Mme Féline s’empressa de questionner son fils sur sa santé, sur la fatigue, sur la faim qu’il devait éprouver. Il demanda à manger afin d’avoir une occupation et un maintien. Il ne pouvait se remettre de son désordre. Un champion qui s’est préparé long-temps à un rude combat, et qui, en arrivant, voit l’ennemi tranquille et déjà maître du champ de bataille, n’est pas plus bouleversé et embarrassé de son rôle que ne l’était Simon. Bonne courut dans tous les coins de la cabane pour aider Jeanne à rassembler quelques alimens, et à les servir sur une petite table. Voulant marquer son affection à sa manière, l’excellente fille alla cueillir des fruits au jardin, et revint toute rouge et tout empressée, sans songer que les hommes s’éprennent plus volontiers d’une chimère que d’un bien qui s’offre de lui-même.
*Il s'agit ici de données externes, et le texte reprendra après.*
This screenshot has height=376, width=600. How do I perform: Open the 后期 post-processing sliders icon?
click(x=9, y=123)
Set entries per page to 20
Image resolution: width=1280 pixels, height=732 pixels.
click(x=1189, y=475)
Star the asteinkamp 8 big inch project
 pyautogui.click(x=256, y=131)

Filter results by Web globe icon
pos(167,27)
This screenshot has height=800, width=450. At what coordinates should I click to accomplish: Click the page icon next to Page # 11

— Il n’y a que moi, dit Mlle de Fougères à Simon, qui ne fasse rien pour vous ici. Vous êtes comme Jésus arrivant chez Marthe et Marie. Je suis celle qui se tient tranquille à écouter le Seigneur, tandis que l’autre travaille et se dévoue.

— Et cependant, répondit Simon, le Seigneur préféra Marie, et conseilla à sa sœur de ne pas prendre une peine inutile.
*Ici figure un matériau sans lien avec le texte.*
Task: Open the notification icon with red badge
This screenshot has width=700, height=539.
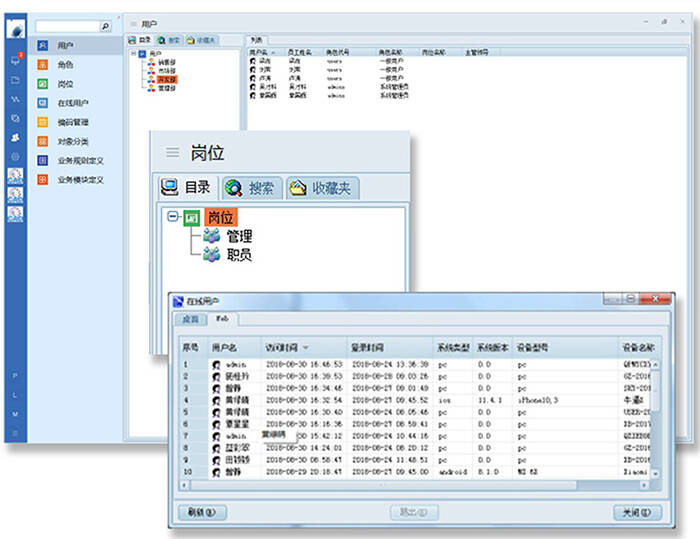Action: pos(15,62)
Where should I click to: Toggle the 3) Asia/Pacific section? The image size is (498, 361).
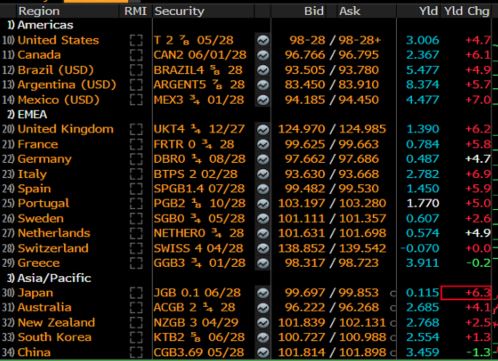pyautogui.click(x=49, y=278)
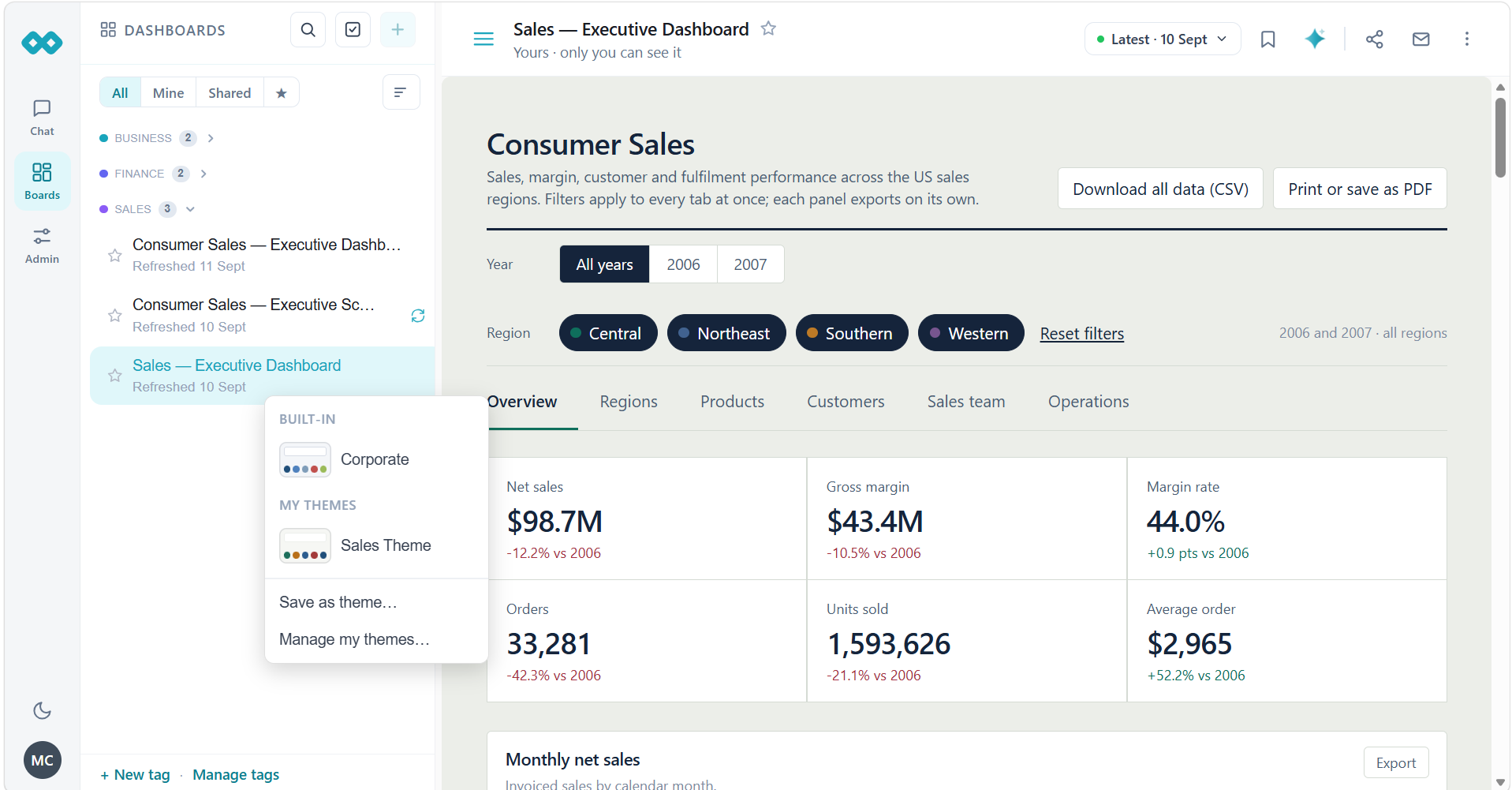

— Pourquoi me dites-vous cela si bas ? reprit Mlle de Fougères avec sa brusquerie accoutumée. On dirait que vous craignez une méchante application de vos paroles.

— Oh ! j’espère qu’il ne se prend pas pour notre Seigneur ! répliqua Mlle Bonne en riant.

— Mais voulez-vous que je vous aide, chère amie ? dit Mlle de Fougères. Ce ne sera pas pour faire ma cour à monsignor Popolo, je vous prie de le croire ; ce sera pour vous soulager, mia buona.

— Oh ! je n’ai pas besoin de vous, ma dogaressa, répondit Bonne, à qui sa compagne avait appris quelques mots italiens. Vos mains sont trop fines pour les soins du ménage.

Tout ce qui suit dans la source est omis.